One of Governor Romney’s biggest breakthroughs of the debate was his willingness to finally enter into a territory conservatives have long avoided. He drew the obvious parallels between the trickle-down economics straw-man Obama claims to fight against, and the so-called “trickle-down government” approach that the president zealously supports. As Romney implies in this phrase, a huge edifice of one-size-fits-all federal power cannot understand the extraordinary diversity of problems that plague our economy, healthcare system or everyday lives, let alone regulate them prudently. The task of regulation taken on by the administration was not only badly conceived, but also impossible.

Obama’s first term, as Romney pointed out, is rife with examples of this failed approach. Take, for example, Obama’s claim that mandating $700 billion less in Medicare payments from the top down will somehow reduce medical costs. It will actually only mean, as Romney articulated, that while the cuts may help the government meet the Affordable Care Act’s huge bottom line, the breadth of care Medicare can provide will, by necessity, fall. Just as deftly, Romney turned around Obama’s claim that government healthcare policy should emulate private sector, results-oriented models like that of the Cleveland Clinic. If healthcare can be done so well with a profit motive in the private sector, what’s the point of publicly mandating those innovations? Good ideas, especially in an insurance industry where profit is hard to come by, tend to spread without the hand of government intervention.

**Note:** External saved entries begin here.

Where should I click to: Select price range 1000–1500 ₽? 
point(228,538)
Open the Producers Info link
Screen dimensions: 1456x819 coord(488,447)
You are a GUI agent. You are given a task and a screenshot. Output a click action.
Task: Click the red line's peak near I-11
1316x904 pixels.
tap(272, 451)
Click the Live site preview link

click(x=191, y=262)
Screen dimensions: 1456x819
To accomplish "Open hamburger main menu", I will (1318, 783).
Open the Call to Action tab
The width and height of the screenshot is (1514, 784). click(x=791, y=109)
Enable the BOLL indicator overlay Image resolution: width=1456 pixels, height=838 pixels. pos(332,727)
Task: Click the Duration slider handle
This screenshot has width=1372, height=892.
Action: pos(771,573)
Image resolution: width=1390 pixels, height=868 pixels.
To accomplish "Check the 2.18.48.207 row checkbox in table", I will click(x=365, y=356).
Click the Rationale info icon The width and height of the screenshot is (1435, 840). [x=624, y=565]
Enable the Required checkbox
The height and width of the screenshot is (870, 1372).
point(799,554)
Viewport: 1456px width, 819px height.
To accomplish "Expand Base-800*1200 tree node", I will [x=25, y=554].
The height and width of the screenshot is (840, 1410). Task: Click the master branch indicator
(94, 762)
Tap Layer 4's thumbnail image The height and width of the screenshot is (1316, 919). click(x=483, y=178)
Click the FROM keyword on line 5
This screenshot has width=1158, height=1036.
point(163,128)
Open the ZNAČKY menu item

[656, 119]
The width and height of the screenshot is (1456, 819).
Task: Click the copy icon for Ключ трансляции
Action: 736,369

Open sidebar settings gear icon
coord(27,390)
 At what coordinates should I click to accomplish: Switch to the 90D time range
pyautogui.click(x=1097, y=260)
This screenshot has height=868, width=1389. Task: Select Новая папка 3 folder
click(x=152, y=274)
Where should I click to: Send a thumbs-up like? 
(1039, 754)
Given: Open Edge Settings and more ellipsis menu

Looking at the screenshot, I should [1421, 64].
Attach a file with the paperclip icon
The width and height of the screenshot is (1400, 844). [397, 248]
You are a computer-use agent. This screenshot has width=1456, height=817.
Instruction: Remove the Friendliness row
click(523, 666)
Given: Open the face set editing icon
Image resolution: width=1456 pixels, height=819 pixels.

Another major Romney victory was his ability to provide a clear articulation of why growth-oriented, deficit-cutting policy works. President Obama’s message has long touted a so-called balanced approach to deficit reduction. Governor Romney confronted Obama with the unassailable fact that wealth is organic. Left to their own devices, individuals tend to invest wealth to create more. While widening the tax base and getting more capital in the economy allows for more tax revenue, each added tax (be it on the wealthy, middle class, poor or businesses) turns a living dollar to a dead one. President Obama’s classist rhetoric of “paying your fair share” ran into a concrete wall of economic reality. And for once, a conservative articulated this concept in a decidedly non-wonky, non-elitist tone. If Romney manages these themes well for the rest of the campaign, it will pay off for him.

Were there some bright spots for Obama? Sure. For one, some of his worst political stances seem to be changing. For example, he headlined his plan to reduce the corporate tax rate in order to preempt Romney from bringing it up!

On the whole, though, Obama came across as far more of a non-entity than his supporters might have hoped. Romney, despite staring incredulously at Obama the whole time, came across as anchored in the realities of the administration and American life. And, as I’m sure made many liberal Yalies squirm, Romney made powerful inroads into the intellectual foundation of President Obama’s thought, revealing the President’s deeply inverted sense of economic reality. Perhaps over the coming weeks, Romney will lead more Americans to understand that economic recovery starts locally, not in Washington. For tonight, he can savor his hard-earned success.